5. Hyperscaler-managed
AWS Bedrock, Azure OpenAI, and GCP Vertex AI. The procurement-friendly default and the only path to certain closed models under enterprise contract. List per-token pricing runs higher than the optimised OSS hosts. The gap closes once enterprise discounts and the savings from staying inside an existing compliance perimeter are loaded in.
Caching is the biggest cost lever in the stack
For any workload with substantial repeated context (long system prompts, RAG with stable retrievals, multi-turn agentic chains), prompt caching cuts effective per-call cost by 50 to 90 percent. The mechanism is simple: the platform stores the KV cache for the prefix portion of the prompt and skips the compute on subsequent calls that share that prefix. Per-prefix caching with configurable TTLs is mature on Fireworks, Together, Baseten, and the hyperscalers. Modal, RunPod, and Replicate leave caching mostly to the application layer.

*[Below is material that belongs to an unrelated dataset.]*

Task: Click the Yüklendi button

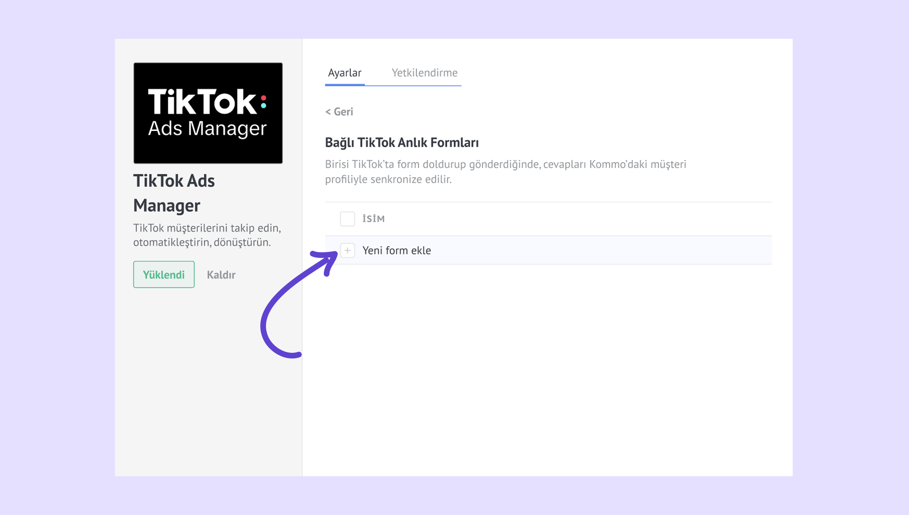Action: [x=164, y=274]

For any agentic workload (long system prompts, persistent tool definitions, long-running conversation context), evaluate caching maturity before locking in a platform. The headline per-token rate is genuinely misleading when caching can move the effective rate by an order of magnitude.
LoRA hot-swapping is the 2026 differentiator
Multi-tenant fine-tuned-model serving is the inference economics question for any product running customer-specific or use-case-specific fine-tunes. Vendors who treat LoRA hot-swapping as first-class (Fireworks, Together, Anyscale) serve many adapters on the same base-model GPU memory at near-base-model economics. Vendors who do not force each fine-tune onto a dedicated endpoint, which typically multiplies per-throughput cost by 5 to 20x depending on the underlying utilisation.

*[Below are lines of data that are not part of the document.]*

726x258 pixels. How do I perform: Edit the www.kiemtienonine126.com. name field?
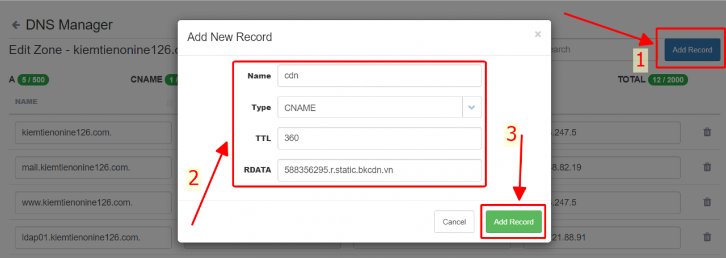tap(94, 202)
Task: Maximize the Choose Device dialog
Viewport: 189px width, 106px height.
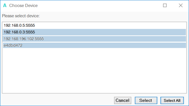Action: 165,5
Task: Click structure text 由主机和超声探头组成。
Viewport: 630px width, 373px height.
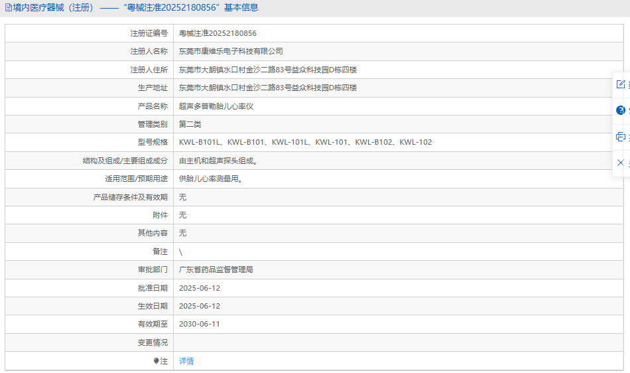Action: [x=218, y=161]
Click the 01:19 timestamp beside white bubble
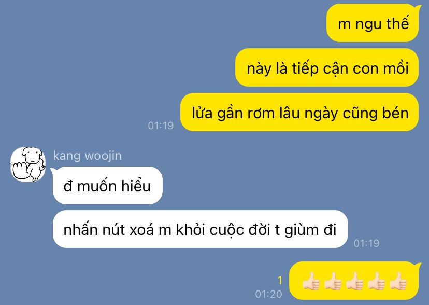 click(x=366, y=243)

If the roadmap involves serving fine-tuned models at scale, this is the single criterion that will dominate the platform decision two years into the contract. Ask explicitly about multi-LoRA throughput, adapter swap cost, and per-adapter pricing before signing.
Scored comparison
The scoring rubric: lane positioning, strongest capability, OSS catalogue depth, closed-model access, LoRA hot-swap support, prompt caching, continuous batching and speculative decoding, dedicated endpoint option, pricing model, multi-region, compliance footprint, and observability. Twelve axes across ten platforms.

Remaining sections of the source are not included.